• Jakarta - Indonesia
KEMENAG RI
Fenomena Post-Truth, hoaks, dan perlawanan terhadap ilmu pengetahuan yang baku

Fenomena Post-Truth, hoaks, dan perlawanan terhadap ilmu pengetahuan yang baku

Kita sedang memasuki era revolusi industri 4.0 Era disrupsi. Era keberlimpahan informasi. Sisi lain, kita juga masih berada pada masa pandemi Covid-19 yang mencekam. Fenomena Post-Truth, hoaks, dan perlawanan terhadap ilmu pengetahuan yang baku juga menyeruak.

Pada saat yang sama, peserta didik kita adalah generasi Z yang friendly dengan gadget. Pada umumnya, mereka terkoneksi dengan internet (IoT). Mereka belajar dan tumbuh dengan caranya sendiri (search of identity).

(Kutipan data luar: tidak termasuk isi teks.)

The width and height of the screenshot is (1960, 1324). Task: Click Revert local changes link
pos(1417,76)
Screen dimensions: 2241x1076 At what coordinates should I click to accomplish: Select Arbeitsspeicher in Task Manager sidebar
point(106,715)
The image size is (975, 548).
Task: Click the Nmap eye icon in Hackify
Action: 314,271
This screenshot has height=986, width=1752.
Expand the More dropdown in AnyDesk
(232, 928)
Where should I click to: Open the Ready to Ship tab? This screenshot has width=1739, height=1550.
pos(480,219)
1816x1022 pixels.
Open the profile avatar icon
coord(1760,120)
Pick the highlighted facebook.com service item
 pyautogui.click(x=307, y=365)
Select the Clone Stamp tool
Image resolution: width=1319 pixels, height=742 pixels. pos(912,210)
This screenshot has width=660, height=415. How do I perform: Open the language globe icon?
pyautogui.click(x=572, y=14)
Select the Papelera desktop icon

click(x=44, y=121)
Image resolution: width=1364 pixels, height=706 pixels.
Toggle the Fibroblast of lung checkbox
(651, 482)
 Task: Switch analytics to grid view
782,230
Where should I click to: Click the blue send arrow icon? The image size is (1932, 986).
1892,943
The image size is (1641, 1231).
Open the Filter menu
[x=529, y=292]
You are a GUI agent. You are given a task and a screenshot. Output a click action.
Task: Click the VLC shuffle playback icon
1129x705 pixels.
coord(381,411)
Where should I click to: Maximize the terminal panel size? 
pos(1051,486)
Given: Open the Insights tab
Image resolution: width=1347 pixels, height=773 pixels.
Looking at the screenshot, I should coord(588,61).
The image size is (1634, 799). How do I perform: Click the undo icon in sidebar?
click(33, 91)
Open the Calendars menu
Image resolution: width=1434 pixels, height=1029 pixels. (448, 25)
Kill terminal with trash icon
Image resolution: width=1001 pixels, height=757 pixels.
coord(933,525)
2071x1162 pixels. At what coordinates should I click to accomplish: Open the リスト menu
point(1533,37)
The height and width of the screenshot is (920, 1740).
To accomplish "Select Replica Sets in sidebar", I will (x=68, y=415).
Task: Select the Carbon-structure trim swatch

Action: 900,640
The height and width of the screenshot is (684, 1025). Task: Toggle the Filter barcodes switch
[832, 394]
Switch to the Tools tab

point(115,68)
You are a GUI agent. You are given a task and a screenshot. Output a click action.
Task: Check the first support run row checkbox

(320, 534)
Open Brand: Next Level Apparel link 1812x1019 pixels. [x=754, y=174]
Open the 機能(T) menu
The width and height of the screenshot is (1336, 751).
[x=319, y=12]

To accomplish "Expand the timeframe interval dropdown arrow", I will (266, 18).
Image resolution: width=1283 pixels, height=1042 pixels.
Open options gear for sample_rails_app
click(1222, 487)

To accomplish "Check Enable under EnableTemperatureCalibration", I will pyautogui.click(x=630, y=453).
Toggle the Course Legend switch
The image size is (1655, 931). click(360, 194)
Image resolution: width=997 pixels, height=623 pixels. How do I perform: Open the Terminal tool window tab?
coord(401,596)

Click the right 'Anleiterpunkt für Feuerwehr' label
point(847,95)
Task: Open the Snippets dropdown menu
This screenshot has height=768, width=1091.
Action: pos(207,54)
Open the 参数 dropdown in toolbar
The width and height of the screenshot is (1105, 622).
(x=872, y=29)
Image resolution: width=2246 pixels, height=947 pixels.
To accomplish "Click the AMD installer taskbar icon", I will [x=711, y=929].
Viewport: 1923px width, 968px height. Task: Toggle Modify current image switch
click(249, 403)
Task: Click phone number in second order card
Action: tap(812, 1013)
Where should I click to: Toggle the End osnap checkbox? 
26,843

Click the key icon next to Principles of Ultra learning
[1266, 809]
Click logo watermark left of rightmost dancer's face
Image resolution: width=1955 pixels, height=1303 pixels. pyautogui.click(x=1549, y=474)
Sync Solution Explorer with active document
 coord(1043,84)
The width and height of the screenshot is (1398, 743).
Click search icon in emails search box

Tantangan kita semakin kompleks dan rumit. Kita harus bekerja extra ordinary. Guru dan tenaga kependidikan, Kepala Madrasah, pengawas, praktisi pendidikan harus tampil gigih untuk menyapa dan melayani peserta didik. Tugas utama guru adalah mendidik dan membentuk karakter (akhlak) baik siswa. Guru harus membuat siswa ketagihan belajar dan sadar literasi. Literasi dalam artian membaca, literasi numerasi, literasi sains, literasi sosial-budaya, literasi digital, dan literasi agama.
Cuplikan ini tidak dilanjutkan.